Zelensky makes new threats against Russia
Ukraine's Vladimir Zelensky has suggested that Kiev's forces will conduct more long-range strikes targeting facilities deep inside Russian territory.
Ukraine has significantly escalated drone attacks deep into Russia in recent weeks, despite ongoing diplomatic efforts to end the conflict. Russian Foreign Minister Sergey Lavrov has described the actions as an attempt to derail the peace process.

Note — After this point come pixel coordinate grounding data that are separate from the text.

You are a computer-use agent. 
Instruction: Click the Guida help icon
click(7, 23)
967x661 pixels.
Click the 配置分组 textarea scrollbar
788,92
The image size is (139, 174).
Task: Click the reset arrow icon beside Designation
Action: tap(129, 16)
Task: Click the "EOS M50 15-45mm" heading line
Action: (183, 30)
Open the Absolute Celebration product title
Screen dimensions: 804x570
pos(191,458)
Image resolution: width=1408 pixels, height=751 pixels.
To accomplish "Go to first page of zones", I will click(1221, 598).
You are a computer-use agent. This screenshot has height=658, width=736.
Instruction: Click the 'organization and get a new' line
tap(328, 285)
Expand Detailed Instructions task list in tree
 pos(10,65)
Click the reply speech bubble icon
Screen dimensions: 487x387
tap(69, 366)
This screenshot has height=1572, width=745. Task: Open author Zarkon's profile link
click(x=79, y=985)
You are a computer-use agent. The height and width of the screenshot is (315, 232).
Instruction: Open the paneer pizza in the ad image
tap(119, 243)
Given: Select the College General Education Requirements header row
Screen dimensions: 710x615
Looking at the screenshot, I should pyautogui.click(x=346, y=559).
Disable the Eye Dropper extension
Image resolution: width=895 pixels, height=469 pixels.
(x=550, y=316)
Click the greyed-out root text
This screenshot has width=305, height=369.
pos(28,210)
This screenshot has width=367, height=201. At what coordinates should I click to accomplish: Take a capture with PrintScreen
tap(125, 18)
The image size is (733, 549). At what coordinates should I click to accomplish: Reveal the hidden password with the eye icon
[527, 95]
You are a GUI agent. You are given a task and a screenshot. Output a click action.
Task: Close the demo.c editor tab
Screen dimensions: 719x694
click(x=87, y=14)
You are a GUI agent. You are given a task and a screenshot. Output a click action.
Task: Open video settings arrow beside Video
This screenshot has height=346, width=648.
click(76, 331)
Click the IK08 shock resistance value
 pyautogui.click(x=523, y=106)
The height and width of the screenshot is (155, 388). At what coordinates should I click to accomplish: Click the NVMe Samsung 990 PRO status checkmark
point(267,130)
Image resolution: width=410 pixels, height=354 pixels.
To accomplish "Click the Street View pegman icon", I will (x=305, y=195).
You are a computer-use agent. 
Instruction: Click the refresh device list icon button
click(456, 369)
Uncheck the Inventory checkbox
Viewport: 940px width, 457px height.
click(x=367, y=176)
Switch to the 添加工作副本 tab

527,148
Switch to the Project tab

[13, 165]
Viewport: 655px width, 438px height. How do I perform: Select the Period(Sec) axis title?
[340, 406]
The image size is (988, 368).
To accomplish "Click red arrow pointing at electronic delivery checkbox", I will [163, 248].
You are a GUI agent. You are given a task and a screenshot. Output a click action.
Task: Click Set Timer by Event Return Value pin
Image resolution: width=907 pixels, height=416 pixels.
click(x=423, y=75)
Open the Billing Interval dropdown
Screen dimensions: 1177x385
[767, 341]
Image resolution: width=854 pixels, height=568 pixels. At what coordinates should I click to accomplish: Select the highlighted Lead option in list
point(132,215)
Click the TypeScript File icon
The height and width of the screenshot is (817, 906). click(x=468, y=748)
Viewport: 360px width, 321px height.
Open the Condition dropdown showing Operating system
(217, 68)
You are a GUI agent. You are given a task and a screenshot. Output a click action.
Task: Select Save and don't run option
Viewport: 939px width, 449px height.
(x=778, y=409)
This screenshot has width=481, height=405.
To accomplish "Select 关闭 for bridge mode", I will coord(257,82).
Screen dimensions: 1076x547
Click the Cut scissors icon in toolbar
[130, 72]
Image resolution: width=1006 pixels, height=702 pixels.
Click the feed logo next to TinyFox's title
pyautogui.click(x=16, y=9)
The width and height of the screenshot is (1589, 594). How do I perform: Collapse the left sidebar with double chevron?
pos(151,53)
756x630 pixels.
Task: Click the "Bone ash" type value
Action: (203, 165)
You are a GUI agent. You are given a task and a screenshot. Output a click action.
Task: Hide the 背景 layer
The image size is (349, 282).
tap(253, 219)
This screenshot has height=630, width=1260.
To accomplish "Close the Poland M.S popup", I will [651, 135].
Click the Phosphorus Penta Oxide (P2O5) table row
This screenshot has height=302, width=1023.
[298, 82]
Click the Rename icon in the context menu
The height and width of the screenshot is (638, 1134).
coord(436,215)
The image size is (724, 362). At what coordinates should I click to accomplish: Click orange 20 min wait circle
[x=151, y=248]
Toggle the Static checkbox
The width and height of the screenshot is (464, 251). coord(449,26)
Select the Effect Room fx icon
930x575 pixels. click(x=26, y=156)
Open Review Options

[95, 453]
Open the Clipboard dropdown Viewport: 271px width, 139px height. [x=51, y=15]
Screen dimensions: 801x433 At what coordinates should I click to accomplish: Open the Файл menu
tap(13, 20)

In a post on his Telegram channel on Sunday, Zelensky wrote that he had held a meeting with the head of Ukraine's military intelligence, Kirill Budanov, claiming that Kiev was keeping tabs on Russia's 'main pain points.' He pledged to 'strike appropriate blows' with a view to 'significantly reducing' Moscow's military potential.
Zelensky also stated that Kiev was sharing its intelligence on Russia with its Western backers, with which it is 'preparing joint defense solutions.'
Speaking to reporters also on Sunday, Ukraine's commander-in-chief, Aleksandr Syrsky, similarly said that Kiev 'will increase the scale and depth' of its strikes on Russian military facilities deep inside the country.
On June 1, Ukrainian intelligence conducted a coordinated attack on several Russian airbases across five regions, from Murmansk in the Arctic, to Irkutsk in Siberia.
Ukrainian media later reported that the operation codenamed 'Spiderweb' involved dozens of first-person view (PFV) kamikaze drones. At least some of them were reportedly launched in close proximity to the targets, from commercial trucks that had been covertly brought into Russia.
The strikes were said to have been prepared for more than a year and a half and focused on Russia's 'strategic aviation.'
The Defense Ministry in Moscow said that a number of aircraft in Murmansk and Irkutsk regions had caught fire as a result of the attack.
Kiev claimed that the strikes had damaged or destroyed approximately 40 Russian military aircraft, including Tu-95 and Tu-22 long-range bombers. Russian Deputy Foreign Minister Sergey Ryabkov later dismissed these estimates as incorrect.
'The equipment in question… was not destroyed, but damaged. It will be restored,' the diplomat told TASS in early June.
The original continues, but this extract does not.